No study to date has evaluated interventions affecting the attainment of these 3 measures in individual patients with diabetes. The most recent publication of the 2013 ACC/AHA cholesterol treatment guidelines no longer includes a target LDL; instead, it recommends that patients with diabetes be prescribed a moderate- to high-intensity statin for the management of cholesterol.7 There have only been a few published studies that have addressed the prescribing rates of these recommended statins in patients with diabetes. One study reported 33% prescribing adherence to the 2013 ACC/AHA cholesterol guidelines, while another study reported that 40% of patients with diabetes have been appropriately prescribed a moderate- to high-intensity statin.8,9
The goal of this study was to evaluate the effect of clinical pharmacy services on therapeutic goal attainment for patients with diabetes, hypertension, and dyslipidemia, compared with usual care without a clinical pharmacist, as measured by post-intervention goal attainment rates.
Methods
Pilot Program and Study Design
Because of the established benefit of integrating pharmacists into the care team within the primary care setting, clinical pharmacy services were implemented at 7 of 11 clinics within a primary care network (PCN) affiliated with a large academic medical center in October 2014. These 7 clinics were selected based on geographical location and workload feasibility for 2 clinical pharmacists. The pilot program was designed to target ambulatory patients with 1 or more uncontrolled chronic conditions, such as diabetes, hypertension, or dyslipidemia, as well as medication management issues that included polypharmacy, medication access difficulties, or poor disease state or medication understanding. The goal of the clinical pharmacy service was to improve chronic disease state and medication management. The 2 clinical pharmacists provided comprehensive medication management (CMM) services, with the pharmacists assigned to their own clinics without overlap.

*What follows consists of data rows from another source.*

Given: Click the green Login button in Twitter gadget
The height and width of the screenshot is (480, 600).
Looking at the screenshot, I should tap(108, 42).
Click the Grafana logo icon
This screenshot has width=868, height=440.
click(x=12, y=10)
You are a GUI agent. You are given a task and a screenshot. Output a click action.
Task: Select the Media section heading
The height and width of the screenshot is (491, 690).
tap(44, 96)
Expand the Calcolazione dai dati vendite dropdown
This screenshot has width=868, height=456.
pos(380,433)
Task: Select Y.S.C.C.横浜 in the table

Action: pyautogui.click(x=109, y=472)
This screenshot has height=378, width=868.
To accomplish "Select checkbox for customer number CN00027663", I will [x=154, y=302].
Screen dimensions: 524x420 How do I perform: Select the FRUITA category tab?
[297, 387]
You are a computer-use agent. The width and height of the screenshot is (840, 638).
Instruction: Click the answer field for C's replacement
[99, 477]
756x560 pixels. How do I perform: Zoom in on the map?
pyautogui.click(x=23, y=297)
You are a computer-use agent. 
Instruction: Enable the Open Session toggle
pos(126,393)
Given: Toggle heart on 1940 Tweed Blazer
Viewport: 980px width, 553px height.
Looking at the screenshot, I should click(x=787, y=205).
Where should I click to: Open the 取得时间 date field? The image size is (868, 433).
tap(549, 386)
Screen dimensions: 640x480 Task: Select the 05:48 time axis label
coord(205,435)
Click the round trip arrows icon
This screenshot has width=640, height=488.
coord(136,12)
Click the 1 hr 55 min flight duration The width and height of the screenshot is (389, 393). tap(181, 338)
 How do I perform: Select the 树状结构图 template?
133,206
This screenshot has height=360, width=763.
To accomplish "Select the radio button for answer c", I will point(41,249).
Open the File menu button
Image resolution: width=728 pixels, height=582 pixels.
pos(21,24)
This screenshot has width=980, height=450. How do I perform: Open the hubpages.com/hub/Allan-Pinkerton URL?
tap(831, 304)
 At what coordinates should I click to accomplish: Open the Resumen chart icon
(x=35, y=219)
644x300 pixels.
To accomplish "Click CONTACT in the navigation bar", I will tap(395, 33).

This single-center matched retrospective chart review evaluated outcomes of therapeutic goal attainment rates in patients who had type 2 diabetes and were managed at a PCN clinic between October 1, 2014 and October 31, 2015. Patients were stratified into 1 of 2 comparator groups based on the care they received: an intervention group that was managed by a pharmacist or a usual care group without pharmacist involvement. This study was approved by the UC Davis Institutional Review Board after expedited review.
Patient Population
The UC Davis PCN has been designated by the National Committee for Quality Assurance (NCQA) as a patient-centered medical home (PCMH). All patients included in the usual care group were identified by pulling data from the PCMH registry developed as part of the NCQA designation. The registry was built using an active list of UC Davis PCN patients who had primary care providers assigned to them and had been seen within the last 18 months. Patients with diabetes were included in the registry if they had an International Classification of Diseases, Ninth/Tenth Revision, Clinical Modification diagnosis for diabetes on their active problem list in the electronic medical record.
Patients were included in the analysis if they were aged 18 years or older, were included in the PCMH diabetes registry, were managed at a PCN clinic within the study period, and were engaged with the health care service. For the intervention group, engagement was defined as having 2 or more in-clinic pharmacy visits or 1 in-clinic pharmacy visit with at least 1 follow-up telephone encounter from a pharmacist at any time within the 13-month study period.
Because the pilot program started in October 2014, patients in the intervention group were all naive to pharmacist services in this institution. For the usual care group, engagement was defined as having at least 2 primary care provider (PCP) office visits (PCP encounters were primarily done in-clinic and not as telephone encounters) at any time within the 13-month study period. Patients were excluded from this study if they were prisoners, pregnant, or had inadequate laboratory data, which was defined as not having an A1c level drawn within 60 days before the initial clinic visit or not having an A1c level drawn within 90 days after the last clinic encounter.
Study Procedure
Patients in the intervention group were identified for the pharmacy service by 2 methods: (1) through a PCP referral for chronic disease state management, medication access assistance, or polypharmacy or (2) through the PCMH diabetes registry. The PCN pharmacy team screened the registry to identify patients who might benefit from the pharmacy service and scheduled an initial 40-minute in-clinic visit with a clinical pharmacist. At the initial clinic visit, the pharmacist performed CMM. The pharmacist services performed in the PCMH match the qualities outlined in the 2012 resource guide published by the Patient-Centered Primary Care Collaborative (PCPCC).10 Using the PCPCC approach, pharmacists performed medication reconciliation, educated the patient regarding medications and disease state, and used a collaborative practice agreement (CPA) to optimize medication regimens. The CPA allowed the pharmacist to order labs, order new medications, stop unnecessary medications, and titrate the dose of existing medications. The CPAs for diabetes, hypertension, and dyslipidemia were approved by the UC Davis Pharmacy and Therapeutics Committee. After initial CMM was performed, follow-up was then arranged as additional in-clinic visits or by telephone to ensure that initial recommendations were effective and to continually reassess for medication optimization.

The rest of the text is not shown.